Bu mesaj, "Evimizin kapılarını size açabiliriz" anlamına geliyordu tabii: "Albümleri, eski belgeleri, mektupları, haritaları inceleyebilir, gerektiğinde alabilirsiniz, hatta büyükannemizin giydiği elbiseyi bile müzeye kaldırabilirsiniz." Bir yanıyla, kent müzesinin basit bir tanımı gibi bu cümle; ama hayli yetersiz yine de…

Adalılara, kentin geçmişini muhafaza altına alan bir dört duvardan daha fazlası vaat ediliyor, bugüne dair de bir şeyler söyleyen, hatta şehrin geleceğini şekillendiren modern bir oluşumdan söz ediliyor.

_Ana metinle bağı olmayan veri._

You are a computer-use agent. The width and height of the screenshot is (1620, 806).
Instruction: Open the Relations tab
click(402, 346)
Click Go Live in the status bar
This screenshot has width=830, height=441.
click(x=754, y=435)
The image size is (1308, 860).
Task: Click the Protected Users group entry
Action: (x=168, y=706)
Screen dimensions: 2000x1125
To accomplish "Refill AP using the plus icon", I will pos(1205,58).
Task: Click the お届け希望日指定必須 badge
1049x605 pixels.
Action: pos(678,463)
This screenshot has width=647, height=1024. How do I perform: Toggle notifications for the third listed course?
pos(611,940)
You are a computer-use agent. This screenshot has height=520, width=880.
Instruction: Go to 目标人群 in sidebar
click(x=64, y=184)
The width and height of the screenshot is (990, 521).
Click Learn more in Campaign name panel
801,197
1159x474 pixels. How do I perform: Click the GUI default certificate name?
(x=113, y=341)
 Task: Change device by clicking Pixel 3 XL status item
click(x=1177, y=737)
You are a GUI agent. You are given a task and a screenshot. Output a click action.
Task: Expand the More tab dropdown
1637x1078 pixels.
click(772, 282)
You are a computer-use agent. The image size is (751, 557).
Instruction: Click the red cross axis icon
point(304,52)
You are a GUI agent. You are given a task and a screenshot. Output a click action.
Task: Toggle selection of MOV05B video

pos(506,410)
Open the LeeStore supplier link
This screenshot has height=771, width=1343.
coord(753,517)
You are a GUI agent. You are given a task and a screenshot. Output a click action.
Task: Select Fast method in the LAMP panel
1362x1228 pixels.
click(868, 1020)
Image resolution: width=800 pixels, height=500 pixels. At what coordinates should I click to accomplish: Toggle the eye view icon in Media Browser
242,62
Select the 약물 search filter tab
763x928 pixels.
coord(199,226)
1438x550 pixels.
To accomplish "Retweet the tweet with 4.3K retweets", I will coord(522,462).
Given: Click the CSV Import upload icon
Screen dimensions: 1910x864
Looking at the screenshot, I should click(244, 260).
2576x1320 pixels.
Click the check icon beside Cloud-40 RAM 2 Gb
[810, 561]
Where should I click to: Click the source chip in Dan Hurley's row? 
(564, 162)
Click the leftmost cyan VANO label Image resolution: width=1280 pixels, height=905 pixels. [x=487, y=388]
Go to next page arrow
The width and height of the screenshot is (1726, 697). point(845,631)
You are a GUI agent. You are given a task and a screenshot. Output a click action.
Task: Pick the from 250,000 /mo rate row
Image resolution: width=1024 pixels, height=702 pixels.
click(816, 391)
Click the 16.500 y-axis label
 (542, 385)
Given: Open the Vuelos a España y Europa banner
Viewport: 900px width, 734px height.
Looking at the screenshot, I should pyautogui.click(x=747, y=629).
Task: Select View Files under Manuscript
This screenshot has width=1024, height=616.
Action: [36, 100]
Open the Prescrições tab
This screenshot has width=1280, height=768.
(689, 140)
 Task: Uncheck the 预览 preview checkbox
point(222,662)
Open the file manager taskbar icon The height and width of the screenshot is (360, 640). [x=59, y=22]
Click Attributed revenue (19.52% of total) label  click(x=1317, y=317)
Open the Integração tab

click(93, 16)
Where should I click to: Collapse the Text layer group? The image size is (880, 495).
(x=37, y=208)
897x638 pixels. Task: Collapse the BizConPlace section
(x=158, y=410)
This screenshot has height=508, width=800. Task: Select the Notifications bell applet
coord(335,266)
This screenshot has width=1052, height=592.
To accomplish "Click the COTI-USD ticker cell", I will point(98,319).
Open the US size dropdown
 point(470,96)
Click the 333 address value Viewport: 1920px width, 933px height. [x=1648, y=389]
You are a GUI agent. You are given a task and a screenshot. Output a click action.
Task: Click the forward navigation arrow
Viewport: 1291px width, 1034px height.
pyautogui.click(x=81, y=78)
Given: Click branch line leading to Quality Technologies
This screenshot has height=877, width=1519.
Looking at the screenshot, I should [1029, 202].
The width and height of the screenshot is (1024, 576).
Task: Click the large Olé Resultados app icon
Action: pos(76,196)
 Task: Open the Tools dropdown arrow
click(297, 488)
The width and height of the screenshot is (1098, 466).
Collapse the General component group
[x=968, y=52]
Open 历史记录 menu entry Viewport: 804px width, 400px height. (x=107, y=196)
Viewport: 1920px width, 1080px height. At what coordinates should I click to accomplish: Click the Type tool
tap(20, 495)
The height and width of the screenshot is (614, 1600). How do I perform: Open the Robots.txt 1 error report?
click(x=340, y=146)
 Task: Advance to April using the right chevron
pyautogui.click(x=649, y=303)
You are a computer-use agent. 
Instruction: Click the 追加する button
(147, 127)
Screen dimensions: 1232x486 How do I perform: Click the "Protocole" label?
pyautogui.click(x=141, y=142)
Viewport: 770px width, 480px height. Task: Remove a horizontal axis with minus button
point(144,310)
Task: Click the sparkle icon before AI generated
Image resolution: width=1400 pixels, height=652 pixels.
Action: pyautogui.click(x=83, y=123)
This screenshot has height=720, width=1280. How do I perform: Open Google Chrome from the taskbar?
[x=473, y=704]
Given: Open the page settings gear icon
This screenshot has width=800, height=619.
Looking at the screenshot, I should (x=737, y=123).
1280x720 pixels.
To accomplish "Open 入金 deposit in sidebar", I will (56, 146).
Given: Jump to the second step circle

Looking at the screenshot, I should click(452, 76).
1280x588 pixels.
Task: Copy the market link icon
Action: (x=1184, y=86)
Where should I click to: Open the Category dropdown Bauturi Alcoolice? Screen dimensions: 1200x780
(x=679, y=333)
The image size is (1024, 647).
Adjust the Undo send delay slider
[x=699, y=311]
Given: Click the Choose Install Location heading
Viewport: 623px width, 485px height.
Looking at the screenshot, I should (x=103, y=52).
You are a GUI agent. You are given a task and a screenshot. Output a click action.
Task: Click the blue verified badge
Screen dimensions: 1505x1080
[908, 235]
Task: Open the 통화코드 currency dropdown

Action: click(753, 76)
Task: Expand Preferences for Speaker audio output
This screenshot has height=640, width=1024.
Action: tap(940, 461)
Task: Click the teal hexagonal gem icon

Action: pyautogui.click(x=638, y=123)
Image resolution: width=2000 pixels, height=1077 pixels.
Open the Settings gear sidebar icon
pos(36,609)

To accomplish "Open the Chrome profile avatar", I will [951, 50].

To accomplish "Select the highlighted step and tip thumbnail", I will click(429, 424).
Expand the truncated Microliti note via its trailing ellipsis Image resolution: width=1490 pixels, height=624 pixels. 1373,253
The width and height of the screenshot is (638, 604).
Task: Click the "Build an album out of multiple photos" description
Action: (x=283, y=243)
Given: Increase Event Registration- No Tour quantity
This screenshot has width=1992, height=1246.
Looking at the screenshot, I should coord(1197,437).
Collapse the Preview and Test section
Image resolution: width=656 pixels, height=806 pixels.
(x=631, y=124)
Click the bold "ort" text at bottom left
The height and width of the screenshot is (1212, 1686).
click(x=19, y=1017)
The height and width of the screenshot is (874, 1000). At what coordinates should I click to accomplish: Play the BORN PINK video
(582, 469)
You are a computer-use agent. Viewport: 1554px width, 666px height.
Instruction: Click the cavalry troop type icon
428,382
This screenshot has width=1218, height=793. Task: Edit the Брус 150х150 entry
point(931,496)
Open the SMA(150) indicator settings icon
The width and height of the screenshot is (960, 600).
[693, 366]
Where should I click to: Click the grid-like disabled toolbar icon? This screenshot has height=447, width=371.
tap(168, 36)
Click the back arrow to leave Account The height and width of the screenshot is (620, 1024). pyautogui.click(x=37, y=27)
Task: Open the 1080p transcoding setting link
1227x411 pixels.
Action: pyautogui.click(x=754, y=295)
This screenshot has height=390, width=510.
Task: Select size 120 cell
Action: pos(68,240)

Bir kent müzesinin şehri nasıl etkileyeceğini, dünyanın bilumum kent müzelerini görüp inceleyen birinden dinlemek hoş doğrusu… İstanbul 2010 Avrupa Kültür Başkenti Ajansı’nın müzeler direktörü Suay Aksoy, "Objelerin altın çağı bitti." diyor: "İnanılmaz bir üretim ve tüketim var. Müzeye hangi model cep telefonunu kaldırabiliriz ki!  Şimdi, film, fotoğraf, canlandırma gibi sanal temsiller devrede." Bu yeni anlayışa göre müzenin neyi muhafaza ettiği değil, ne söylediği mühim. Öyle ki koleksiyon büyüklüğüne bile bakılmıyor artık, sahip olduğu malzemeyi nasıl kullandığı, oradan anlamlı bir cümle çıkarıp çıkaramadığı önemseniyor. Son kertede, "Bir kent müzesine girmek bir film izlemek gibi ya da bir kitabı okuyup bitirmek gibi olmalı." diyor Suay Hanım. Yeni nesil müzeler, canlı organizmalar gibi, konuşuyor ve muhatabından da konuşmasını bekliyor. Bu durumda kent sakinlerinin maddî ya da manevî destek sağlamakla yetinmeyip müzedeki tartışma forumlarına, sanat performanslarına katılmaları, sergileri ziyaret etmeleri icap ediyor. Sergilerin de kalıcısı değil, geçicisi makbul epeydir. Çünkü kentler çok daha karmaşık ve değişken, sergilenmeyi bekleyen çok obje ya da kavram var artık.